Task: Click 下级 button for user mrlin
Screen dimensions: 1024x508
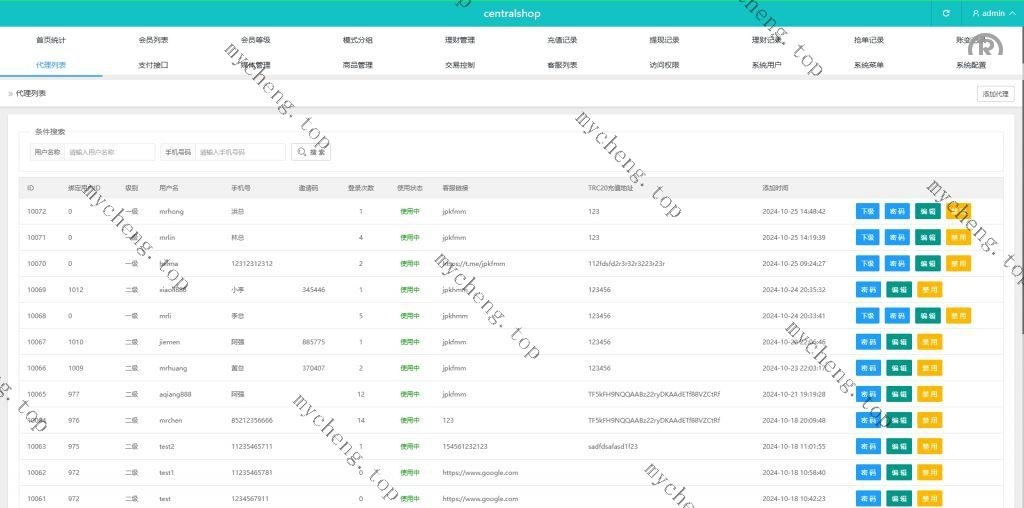Action: (x=868, y=237)
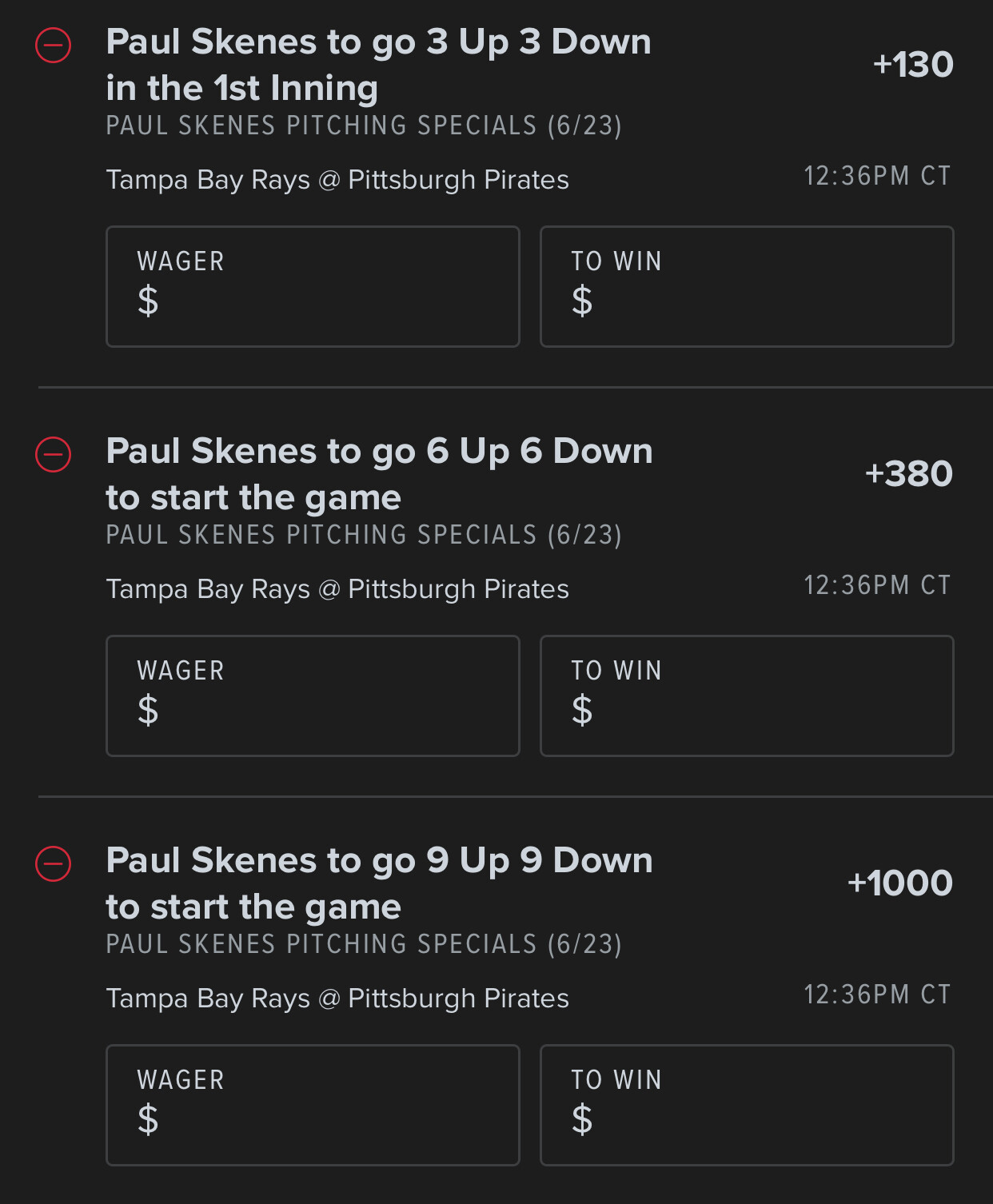Open '6 Up 6 Down to start the game' title
993x1204 pixels.
click(x=379, y=474)
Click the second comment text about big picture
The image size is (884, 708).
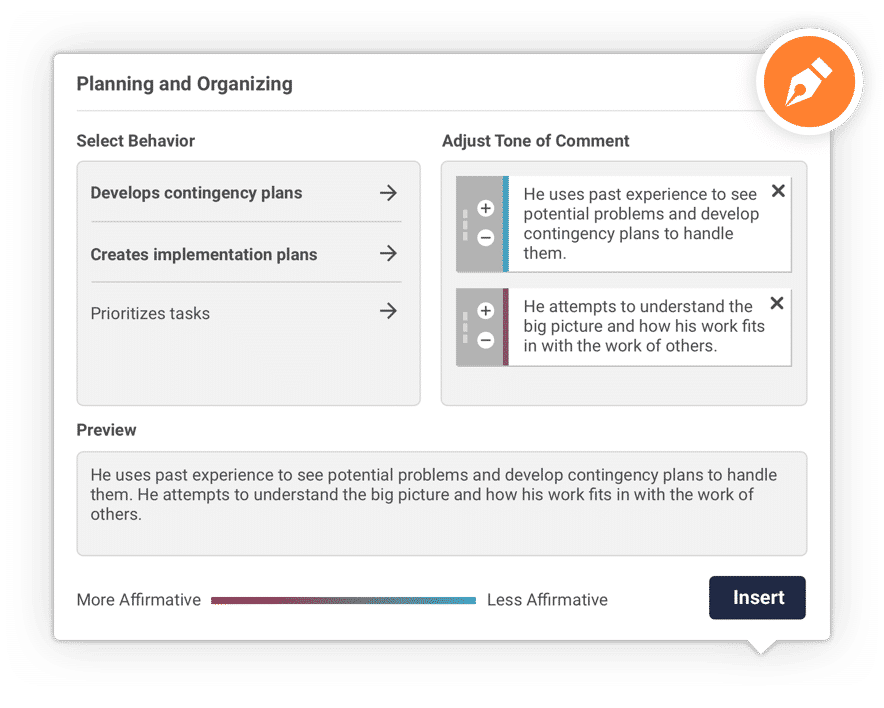point(644,326)
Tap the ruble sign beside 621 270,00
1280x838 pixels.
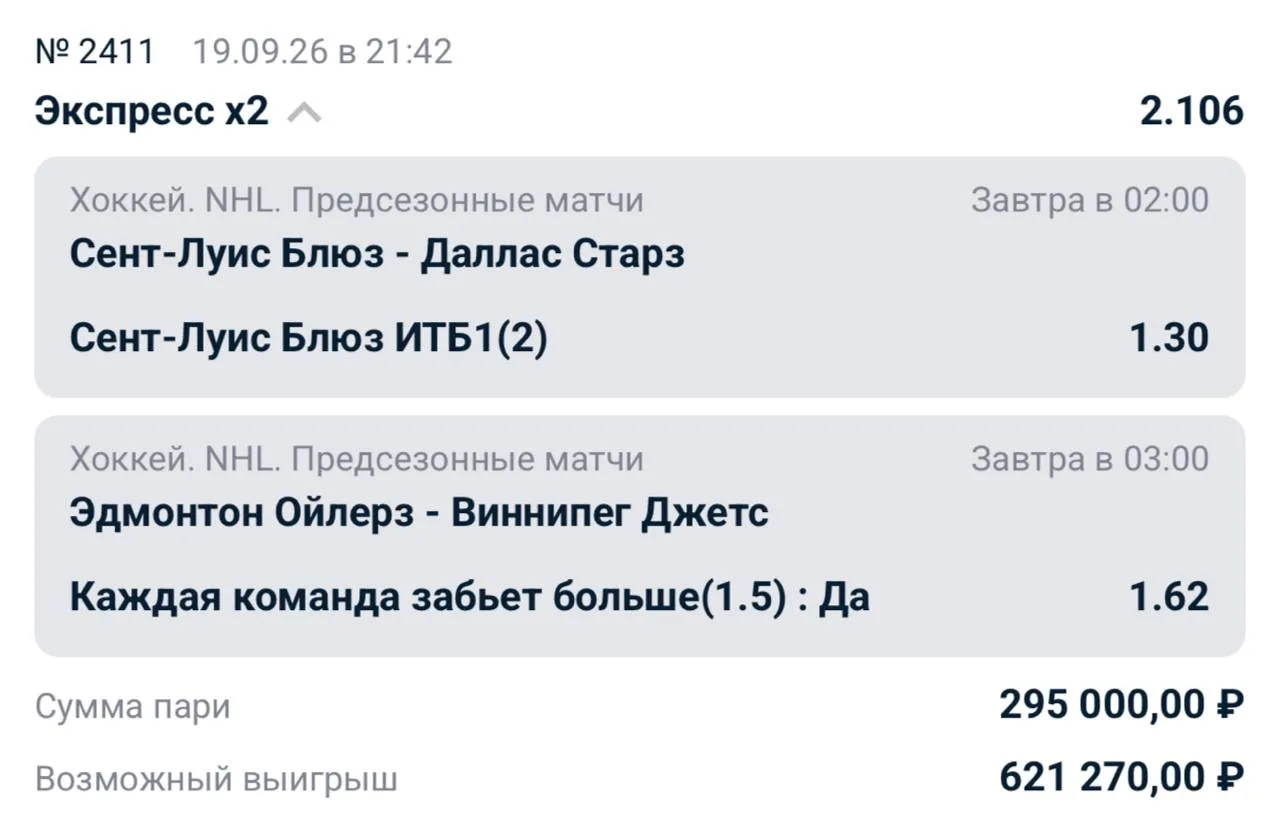(x=1230, y=777)
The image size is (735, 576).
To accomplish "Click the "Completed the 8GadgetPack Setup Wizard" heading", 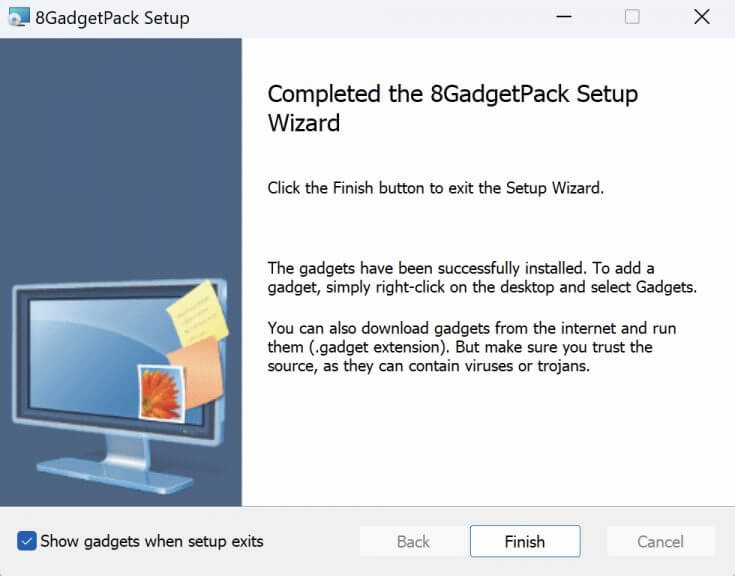I will click(452, 108).
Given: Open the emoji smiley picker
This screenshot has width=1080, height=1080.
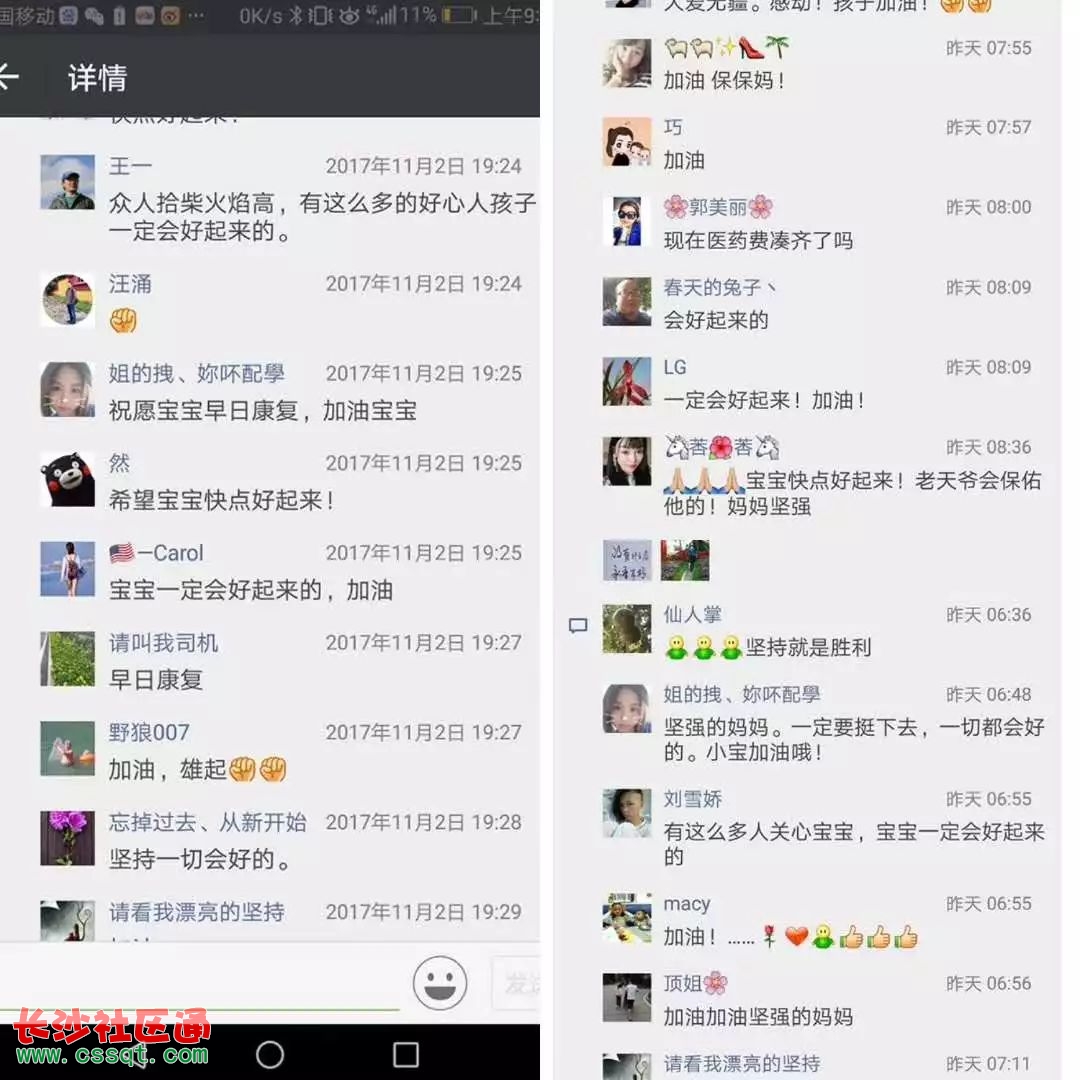Looking at the screenshot, I should tap(439, 983).
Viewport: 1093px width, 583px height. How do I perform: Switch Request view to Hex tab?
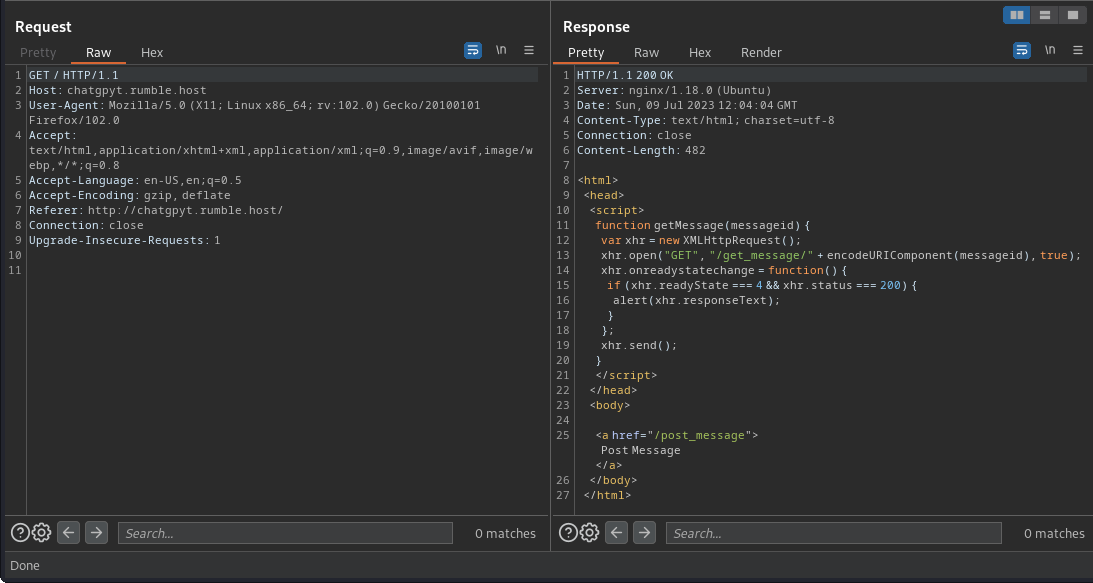(x=152, y=52)
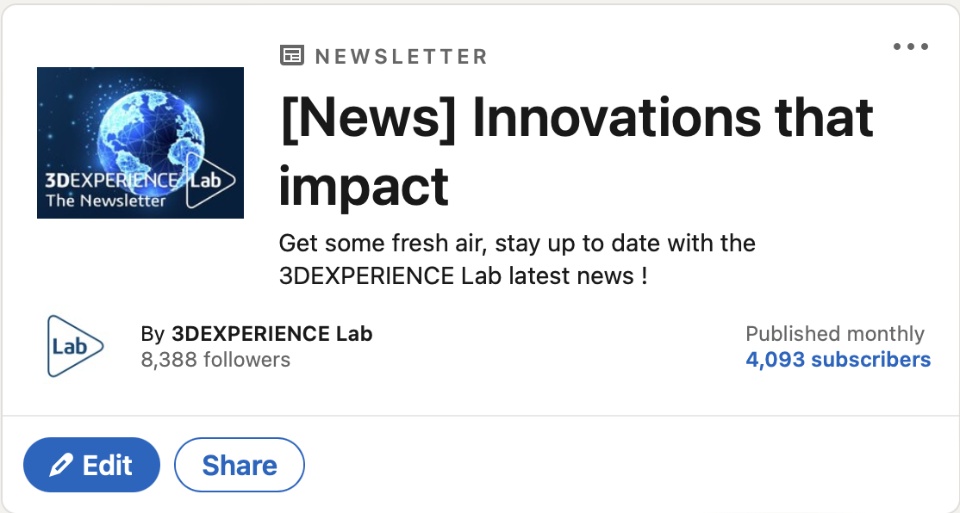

□ □ □ □

» Exercise prompt: All lines between the one that contains "Viewport: 1093px width, 583px" and the end of the records above, both included, are to be returned exactly as they stand, except for pictures, which are omitted.

» Output of the task:
Viewport: 1093px width, 583px height. How do I perform: Switch Request view to Hex tab?
(x=152, y=52)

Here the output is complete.